- THE EXERCISE:
Quote the lines of the data exactly, from the line containing "Jurisdiction (236, 1362)" through the end of the data.

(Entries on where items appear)
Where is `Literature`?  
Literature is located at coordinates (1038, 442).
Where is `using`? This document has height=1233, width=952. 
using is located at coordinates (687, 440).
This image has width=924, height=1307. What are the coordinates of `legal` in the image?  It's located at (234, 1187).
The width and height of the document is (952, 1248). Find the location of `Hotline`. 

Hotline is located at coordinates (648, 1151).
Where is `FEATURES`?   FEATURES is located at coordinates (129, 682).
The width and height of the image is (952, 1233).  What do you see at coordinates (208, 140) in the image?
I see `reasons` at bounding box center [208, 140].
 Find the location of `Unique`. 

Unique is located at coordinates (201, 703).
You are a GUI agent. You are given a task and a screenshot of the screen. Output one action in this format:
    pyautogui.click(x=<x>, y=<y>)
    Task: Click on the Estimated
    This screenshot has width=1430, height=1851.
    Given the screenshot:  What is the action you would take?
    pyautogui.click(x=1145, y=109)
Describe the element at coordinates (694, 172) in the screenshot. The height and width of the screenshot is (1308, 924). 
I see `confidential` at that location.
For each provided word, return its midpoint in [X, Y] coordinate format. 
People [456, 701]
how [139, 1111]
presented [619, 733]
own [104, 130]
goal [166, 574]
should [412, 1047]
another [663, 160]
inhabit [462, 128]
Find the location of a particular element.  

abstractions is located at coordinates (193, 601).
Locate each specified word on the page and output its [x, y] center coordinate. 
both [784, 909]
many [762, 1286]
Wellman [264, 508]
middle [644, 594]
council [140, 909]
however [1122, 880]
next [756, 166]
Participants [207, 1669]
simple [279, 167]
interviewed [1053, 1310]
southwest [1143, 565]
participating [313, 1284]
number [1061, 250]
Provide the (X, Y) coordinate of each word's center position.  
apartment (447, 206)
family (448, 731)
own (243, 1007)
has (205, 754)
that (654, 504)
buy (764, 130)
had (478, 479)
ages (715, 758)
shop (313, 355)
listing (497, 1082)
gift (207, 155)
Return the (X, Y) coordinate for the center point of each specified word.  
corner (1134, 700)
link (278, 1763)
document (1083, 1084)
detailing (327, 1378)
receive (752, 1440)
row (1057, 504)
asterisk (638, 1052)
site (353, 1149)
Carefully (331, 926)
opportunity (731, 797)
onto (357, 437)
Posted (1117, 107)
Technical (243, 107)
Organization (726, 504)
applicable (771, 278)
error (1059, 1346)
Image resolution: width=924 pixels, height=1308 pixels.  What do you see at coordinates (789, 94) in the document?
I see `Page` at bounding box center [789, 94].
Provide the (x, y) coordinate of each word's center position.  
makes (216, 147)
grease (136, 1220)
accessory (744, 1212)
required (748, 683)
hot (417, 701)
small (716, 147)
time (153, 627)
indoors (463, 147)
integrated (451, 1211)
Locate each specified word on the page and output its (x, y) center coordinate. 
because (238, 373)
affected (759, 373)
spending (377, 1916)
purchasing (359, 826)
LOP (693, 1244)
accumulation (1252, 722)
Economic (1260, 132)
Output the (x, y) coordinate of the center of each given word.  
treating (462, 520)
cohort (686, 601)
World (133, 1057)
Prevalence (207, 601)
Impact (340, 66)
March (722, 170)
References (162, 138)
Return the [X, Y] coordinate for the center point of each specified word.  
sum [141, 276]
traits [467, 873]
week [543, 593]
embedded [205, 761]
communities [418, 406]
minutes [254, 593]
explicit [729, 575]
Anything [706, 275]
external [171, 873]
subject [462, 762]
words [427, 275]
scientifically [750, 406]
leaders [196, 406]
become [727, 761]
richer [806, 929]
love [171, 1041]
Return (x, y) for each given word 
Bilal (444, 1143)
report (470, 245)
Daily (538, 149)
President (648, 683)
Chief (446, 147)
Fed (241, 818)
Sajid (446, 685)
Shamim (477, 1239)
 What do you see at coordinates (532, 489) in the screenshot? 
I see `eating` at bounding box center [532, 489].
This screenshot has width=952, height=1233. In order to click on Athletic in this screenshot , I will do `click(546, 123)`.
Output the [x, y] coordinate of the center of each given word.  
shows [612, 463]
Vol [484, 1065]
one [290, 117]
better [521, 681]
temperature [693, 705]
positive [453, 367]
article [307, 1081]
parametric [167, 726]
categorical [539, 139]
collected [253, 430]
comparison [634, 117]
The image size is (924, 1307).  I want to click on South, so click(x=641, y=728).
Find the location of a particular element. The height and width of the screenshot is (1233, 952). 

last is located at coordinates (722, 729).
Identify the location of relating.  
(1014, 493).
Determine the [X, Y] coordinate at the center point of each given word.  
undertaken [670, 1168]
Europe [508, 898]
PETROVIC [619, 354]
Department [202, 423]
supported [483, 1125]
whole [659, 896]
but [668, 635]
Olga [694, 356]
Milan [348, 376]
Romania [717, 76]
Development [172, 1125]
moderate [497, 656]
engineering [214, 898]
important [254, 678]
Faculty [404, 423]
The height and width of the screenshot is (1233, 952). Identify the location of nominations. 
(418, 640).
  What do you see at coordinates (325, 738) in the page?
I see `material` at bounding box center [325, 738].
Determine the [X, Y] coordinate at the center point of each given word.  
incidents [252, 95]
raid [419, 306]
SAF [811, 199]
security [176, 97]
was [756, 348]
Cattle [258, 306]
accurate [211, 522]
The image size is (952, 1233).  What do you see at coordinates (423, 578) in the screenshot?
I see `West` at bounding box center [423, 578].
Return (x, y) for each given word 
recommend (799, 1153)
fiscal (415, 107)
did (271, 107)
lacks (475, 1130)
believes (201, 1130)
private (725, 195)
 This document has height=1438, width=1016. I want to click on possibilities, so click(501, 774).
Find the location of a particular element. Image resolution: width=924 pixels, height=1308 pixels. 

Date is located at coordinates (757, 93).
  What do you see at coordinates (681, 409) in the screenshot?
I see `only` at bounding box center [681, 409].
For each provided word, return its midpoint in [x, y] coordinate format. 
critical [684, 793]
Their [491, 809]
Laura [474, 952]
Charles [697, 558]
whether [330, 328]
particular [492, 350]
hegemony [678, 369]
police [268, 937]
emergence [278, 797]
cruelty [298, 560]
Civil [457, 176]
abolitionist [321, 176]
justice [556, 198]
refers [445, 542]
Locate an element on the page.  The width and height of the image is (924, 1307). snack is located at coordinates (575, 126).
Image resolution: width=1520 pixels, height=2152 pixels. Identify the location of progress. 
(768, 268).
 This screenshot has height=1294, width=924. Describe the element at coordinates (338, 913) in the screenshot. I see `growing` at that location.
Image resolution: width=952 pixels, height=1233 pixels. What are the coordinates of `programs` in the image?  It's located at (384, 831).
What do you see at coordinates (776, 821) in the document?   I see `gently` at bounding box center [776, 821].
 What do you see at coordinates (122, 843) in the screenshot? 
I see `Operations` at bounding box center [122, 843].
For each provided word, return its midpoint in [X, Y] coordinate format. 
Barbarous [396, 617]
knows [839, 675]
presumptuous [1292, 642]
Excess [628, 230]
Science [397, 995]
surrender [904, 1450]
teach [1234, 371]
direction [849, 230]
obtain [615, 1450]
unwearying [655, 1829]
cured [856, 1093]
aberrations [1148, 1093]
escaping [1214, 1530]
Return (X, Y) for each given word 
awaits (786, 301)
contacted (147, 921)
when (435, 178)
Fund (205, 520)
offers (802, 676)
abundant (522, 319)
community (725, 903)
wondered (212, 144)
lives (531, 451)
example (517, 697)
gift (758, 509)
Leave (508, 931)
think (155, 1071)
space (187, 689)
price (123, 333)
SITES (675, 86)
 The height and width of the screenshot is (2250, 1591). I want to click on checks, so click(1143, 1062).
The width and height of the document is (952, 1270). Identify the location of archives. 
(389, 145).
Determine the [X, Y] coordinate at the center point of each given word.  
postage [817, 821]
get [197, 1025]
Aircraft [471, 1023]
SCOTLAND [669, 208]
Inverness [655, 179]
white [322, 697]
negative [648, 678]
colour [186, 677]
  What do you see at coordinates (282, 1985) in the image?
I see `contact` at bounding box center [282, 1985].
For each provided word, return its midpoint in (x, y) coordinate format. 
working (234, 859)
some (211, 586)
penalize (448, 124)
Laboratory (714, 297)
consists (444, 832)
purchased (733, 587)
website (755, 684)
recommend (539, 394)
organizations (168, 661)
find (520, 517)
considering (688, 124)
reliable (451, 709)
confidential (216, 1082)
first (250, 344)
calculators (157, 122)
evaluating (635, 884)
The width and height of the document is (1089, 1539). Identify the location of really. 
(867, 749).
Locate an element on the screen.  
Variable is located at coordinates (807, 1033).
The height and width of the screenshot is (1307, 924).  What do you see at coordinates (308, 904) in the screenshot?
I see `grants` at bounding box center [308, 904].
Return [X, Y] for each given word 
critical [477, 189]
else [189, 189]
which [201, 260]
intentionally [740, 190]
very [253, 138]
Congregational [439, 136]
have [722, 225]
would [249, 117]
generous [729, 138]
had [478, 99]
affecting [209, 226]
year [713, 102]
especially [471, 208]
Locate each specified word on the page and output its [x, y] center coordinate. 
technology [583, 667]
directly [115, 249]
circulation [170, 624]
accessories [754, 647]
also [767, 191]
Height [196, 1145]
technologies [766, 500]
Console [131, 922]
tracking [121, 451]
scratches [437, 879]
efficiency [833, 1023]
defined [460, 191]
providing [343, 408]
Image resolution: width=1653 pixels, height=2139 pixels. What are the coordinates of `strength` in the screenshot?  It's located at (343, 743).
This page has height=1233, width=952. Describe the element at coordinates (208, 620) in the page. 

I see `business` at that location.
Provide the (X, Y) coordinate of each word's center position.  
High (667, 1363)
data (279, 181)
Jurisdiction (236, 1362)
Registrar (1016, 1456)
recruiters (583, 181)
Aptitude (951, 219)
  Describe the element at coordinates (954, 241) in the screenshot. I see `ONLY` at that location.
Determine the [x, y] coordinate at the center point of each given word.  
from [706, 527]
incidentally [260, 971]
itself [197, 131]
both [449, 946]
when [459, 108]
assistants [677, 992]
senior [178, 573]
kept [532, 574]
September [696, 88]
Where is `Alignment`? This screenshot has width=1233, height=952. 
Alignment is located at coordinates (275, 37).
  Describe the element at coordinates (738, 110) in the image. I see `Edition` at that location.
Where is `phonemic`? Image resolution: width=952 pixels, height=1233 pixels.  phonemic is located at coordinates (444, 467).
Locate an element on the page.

- FINAL RESULT:
Jurisdiction (236, 1362)
Registrar (1016, 1456)
recruiters (583, 181)
Aptitude (951, 219)
  Describe the element at coordinates (954, 241) in the screenshot. I see `ONLY` at that location.
Determine the [x, y] coordinate at the center point of each given word.  
from [706, 527]
incidentally [260, 971]
itself [197, 131]
both [449, 946]
when [459, 108]
assistants [677, 992]
senior [178, 573]
kept [532, 574]
September [696, 88]
Where is `Alignment`? This screenshot has width=1233, height=952. 
Alignment is located at coordinates (275, 37).
  Describe the element at coordinates (738, 110) in the image. I see `Edition` at that location.
Where is `phonemic`? Image resolution: width=952 pixels, height=1233 pixels.  phonemic is located at coordinates (444, 467).
Locate an element on the page.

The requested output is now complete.